This week’s batch of Bitcoin options contracts has a put/call ratio of 0.59, meaning that there are more expiring calls (longs) than puts (shorts). Max pain is around $82,000, according to Coinglass, which is well above current spot prices, so many will be out of the money on expiry.

Open interest (OI), or the value or number of Bitcoin options contracts yet to expire, remains highest at $100,000 and $70,000, which have $1.1 billion at these strike prices on Deribit. Total BTC options OI across all exchanges has been in decline for a week and is at $32.5 billion.

“BTC option flows suggesting downside plays not over,” said Deribit.

“Bitcoin’s open interest is stacked through the $80K to $90K region, with elevated put activity showing traders leaned defensive into the move.”

“The upcoming $60,000 range represents the consolidation zone prior to the Trump rally, where support remains relatively strong.

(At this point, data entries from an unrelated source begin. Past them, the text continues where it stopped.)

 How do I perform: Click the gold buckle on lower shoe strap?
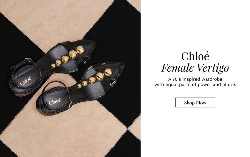tap(70, 104)
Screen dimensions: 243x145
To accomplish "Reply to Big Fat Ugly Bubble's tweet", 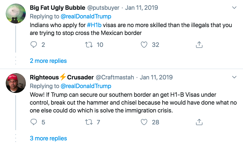I will click(34, 45).
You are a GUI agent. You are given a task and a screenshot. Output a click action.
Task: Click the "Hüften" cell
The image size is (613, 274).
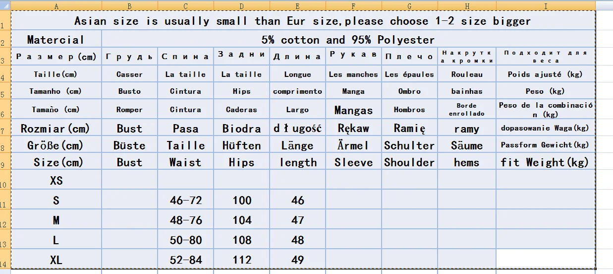[242, 145]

Should a rapid dip occur in the short term, it may present a buying opportunity,” said crypto derivatives provider Greeks Live.

In addition to today’s batch of Bitcoin options, around 217,000 Ethereum contracts are also expiring, with a notional value of $400 million, max pain at $2,550, and a put/call ratio of 1.15. Total ETH options OI across all exchanges is around $7.1 billion. This brings the total notional value of crypto options expiries to around $2.5 billion.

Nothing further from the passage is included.